Written instruction ::
Rewrite the material from its start through the line containing "point(394,36)", requests included. In the answers, shift every coordinate up by 137.

Provided data ::
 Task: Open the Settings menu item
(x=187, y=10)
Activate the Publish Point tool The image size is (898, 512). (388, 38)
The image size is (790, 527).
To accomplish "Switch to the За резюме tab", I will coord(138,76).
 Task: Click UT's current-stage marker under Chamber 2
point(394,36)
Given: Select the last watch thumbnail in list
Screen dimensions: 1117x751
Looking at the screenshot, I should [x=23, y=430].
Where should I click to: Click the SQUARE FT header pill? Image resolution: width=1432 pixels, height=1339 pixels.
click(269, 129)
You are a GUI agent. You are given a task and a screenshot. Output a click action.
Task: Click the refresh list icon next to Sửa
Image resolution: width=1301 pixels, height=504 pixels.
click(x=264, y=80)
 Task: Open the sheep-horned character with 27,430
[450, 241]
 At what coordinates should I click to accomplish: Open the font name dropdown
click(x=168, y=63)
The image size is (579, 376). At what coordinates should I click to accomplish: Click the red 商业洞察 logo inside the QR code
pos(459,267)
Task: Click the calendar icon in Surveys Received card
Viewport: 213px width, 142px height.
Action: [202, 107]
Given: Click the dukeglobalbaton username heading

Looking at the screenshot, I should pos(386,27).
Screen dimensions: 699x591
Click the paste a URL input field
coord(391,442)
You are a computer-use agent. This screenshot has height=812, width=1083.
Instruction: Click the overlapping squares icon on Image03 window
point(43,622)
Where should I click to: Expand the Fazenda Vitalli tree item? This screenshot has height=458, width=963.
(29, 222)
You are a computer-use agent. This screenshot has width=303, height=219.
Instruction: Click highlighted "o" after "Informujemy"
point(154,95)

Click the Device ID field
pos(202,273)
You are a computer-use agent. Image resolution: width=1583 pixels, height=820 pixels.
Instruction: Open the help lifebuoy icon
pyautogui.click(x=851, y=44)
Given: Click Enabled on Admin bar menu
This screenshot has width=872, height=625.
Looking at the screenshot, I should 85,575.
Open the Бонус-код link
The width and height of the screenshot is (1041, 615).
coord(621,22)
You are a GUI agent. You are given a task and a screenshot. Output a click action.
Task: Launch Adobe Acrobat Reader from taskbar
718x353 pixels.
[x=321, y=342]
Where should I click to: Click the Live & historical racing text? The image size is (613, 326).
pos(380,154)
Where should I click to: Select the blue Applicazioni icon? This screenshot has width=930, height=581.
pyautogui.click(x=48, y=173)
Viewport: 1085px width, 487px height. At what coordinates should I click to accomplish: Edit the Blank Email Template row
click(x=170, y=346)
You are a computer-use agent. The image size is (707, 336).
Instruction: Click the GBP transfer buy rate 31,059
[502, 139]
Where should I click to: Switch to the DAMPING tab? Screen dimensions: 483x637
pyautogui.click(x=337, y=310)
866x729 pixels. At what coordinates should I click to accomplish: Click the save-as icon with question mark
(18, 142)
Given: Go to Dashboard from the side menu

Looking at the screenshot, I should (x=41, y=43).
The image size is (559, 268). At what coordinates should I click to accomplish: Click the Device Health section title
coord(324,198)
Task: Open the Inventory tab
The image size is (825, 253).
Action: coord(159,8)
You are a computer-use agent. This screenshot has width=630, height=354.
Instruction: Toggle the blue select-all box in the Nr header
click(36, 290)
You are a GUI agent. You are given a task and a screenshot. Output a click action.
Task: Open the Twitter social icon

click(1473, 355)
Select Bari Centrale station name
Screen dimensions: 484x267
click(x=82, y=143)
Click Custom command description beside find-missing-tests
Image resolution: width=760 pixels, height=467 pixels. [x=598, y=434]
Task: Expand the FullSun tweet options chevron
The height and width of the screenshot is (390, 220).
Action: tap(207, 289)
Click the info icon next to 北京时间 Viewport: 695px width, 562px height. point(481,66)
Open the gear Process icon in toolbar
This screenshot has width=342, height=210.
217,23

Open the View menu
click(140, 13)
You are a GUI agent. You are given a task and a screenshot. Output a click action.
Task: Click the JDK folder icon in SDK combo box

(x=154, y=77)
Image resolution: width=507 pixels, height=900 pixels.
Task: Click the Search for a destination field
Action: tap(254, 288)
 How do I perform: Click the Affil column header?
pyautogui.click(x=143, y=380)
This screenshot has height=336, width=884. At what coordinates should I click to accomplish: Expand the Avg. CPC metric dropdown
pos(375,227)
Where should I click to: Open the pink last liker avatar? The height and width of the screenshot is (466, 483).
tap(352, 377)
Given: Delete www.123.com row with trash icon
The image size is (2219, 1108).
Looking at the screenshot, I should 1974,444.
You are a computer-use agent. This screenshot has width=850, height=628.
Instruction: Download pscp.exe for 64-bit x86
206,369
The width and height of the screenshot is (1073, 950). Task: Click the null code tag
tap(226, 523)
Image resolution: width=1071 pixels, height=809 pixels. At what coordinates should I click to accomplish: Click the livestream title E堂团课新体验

The answer ::
 Task: Open the Settings menu item
(x=324, y=147)
Activate the Publish Point tool The image size is (898, 512). (525, 175)
The image size is (790, 527).
To accomplish "Switch to the За резюме tab", I will coord(275,213).
 Task: Click UT's current-stage marker under Chamber 2
point(531,173)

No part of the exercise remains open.